Всякий дуализм для меня болезнен. Моей природе противно всякое расщепление или раздвоение. Когда Ленин говорит о материи, противопоставляя ее энергии, когда Бердяев говорит о материальном начале (реакции) и духовном (революции), когда идеалисты-философы говорят о духе и плоти, меня, как фальшивая нота, коробят эти понятия. Моей заповедью была истина, что материя и есть энергия, и вся жизнь моя была примирением в себе самой противоречий: все разнообразные и часто противоположные черты во мне теперь слиты. Я давно уже не чувствую себя состоящей из двух половинок, я физически ощущаю, как по мне проходит не разрез, но шов. Что я сама есть шов. Что этим швом, пока я жива, что-то сошлось во мне, что-то спаялось, что я-то и есть в природе один из примеров спайки, соединения, слияния, гармонизации, что я живу недаром, но есть смысл в том, что я такая, какая есть: один из феноменов синтеза в мире антитез.
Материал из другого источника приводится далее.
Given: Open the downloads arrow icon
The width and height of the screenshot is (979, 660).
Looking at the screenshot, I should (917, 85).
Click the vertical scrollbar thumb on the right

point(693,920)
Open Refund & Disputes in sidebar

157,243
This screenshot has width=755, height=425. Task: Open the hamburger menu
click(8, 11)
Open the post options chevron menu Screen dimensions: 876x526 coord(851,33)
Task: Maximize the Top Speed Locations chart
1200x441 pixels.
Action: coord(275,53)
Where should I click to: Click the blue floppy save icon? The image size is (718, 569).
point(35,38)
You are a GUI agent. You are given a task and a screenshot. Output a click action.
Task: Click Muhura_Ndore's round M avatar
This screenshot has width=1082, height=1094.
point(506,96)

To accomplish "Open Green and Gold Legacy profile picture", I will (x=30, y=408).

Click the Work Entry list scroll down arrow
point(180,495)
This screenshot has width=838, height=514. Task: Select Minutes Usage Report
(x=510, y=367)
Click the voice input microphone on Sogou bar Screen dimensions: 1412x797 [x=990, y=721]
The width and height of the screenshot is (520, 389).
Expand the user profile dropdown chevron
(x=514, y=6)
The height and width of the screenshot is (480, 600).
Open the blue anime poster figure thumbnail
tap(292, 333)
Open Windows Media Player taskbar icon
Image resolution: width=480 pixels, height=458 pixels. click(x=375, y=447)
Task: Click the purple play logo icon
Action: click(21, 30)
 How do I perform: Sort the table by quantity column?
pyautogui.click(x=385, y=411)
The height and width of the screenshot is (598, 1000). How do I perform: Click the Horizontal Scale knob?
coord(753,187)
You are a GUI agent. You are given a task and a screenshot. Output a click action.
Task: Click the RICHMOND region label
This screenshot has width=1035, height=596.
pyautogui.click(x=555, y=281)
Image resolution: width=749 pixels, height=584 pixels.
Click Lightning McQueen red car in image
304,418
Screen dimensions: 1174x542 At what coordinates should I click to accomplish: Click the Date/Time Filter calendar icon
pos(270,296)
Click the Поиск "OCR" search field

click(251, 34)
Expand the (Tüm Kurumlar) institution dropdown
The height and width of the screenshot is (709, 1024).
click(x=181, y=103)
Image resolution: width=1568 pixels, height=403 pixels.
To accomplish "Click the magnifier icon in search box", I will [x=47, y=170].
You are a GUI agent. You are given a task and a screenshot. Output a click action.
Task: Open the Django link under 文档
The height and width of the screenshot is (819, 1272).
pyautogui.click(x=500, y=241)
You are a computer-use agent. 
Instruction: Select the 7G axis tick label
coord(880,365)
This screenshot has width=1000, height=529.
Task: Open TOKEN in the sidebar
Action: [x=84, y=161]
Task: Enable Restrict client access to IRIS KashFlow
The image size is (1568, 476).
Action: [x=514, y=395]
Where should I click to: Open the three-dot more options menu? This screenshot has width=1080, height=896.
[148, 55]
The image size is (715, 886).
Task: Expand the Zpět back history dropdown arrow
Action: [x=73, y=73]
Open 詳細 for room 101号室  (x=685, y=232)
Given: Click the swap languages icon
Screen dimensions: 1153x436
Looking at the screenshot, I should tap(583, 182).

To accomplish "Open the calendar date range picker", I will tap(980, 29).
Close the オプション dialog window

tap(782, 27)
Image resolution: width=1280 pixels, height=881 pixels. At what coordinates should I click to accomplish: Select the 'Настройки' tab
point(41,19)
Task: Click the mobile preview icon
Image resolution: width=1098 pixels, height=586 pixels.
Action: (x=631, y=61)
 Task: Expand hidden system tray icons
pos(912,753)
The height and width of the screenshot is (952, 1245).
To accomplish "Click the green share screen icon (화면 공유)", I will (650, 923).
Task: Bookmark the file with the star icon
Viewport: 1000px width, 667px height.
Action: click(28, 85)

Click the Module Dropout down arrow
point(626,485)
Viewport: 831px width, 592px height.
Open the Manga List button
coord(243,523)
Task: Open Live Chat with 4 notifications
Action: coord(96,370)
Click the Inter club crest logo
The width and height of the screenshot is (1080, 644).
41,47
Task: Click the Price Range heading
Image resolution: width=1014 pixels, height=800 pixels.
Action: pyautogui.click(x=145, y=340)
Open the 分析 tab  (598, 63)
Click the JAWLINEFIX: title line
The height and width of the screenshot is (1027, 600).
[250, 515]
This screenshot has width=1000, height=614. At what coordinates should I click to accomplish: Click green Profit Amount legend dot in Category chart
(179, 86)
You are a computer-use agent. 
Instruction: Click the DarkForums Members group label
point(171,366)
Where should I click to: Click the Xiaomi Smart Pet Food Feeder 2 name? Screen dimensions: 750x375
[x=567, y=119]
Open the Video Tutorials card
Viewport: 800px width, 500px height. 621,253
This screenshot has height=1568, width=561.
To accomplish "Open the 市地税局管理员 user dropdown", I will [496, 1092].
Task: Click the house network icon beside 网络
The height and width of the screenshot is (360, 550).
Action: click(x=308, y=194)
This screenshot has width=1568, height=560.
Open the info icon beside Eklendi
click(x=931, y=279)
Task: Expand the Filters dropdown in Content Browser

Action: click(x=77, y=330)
Я несу, как дар судьбы, то обстоятельство, что две крови русская, северная, и армянская, тожная, слились во мне и во многом с детства обусловили меня. Эта противоположность, как и целый ряд других противоположное ей и даже противоречий, которые я видела и знала в себе, постепенно перестали быть для меня причиной конфликтов: я cтaла ощущать их как соединение полярностей и сознательно стала радоваться себе, как "шву".

Дед мой со стороны отца, Иван Минаевич Берберов, был потомком тех безыменных армян, которые в силу сложного исторического процесса в середине восемнадцатого века оказались на тожном берегу Крыма в крайне бедственном положении. Об этом Потемкин донес Екатерине. Она решила вывести этих людей из Крыма и дала им землю на берегу Дона, при впадении его в Азовское море, в непосредственной близости от казацких станиц и города Ростова, чтобы они могли построиться и начать новую жизнь, занимаясь торговлей и ремеслами. Это, конечно, соответствовало ее крымской политике. В центре городка Нахичевани (названного так в честь Нахичевани закавказского, старого армянского города) я помню перед армянским собором (а за ним стоял собор русский, фасадом на базарную площадь) огромный бронзовый памятник Екатерине, с надписью: "Екатерине Второй благодарные армяне". Этот памятник в 1920 году местные власти своротили и выбросили на помойку, где он долго лежал вверх тормашками, а затем его нашли и перелили не то на пушку, не то на плуг. Теперь там, по слухам, стоит Карл Маркс.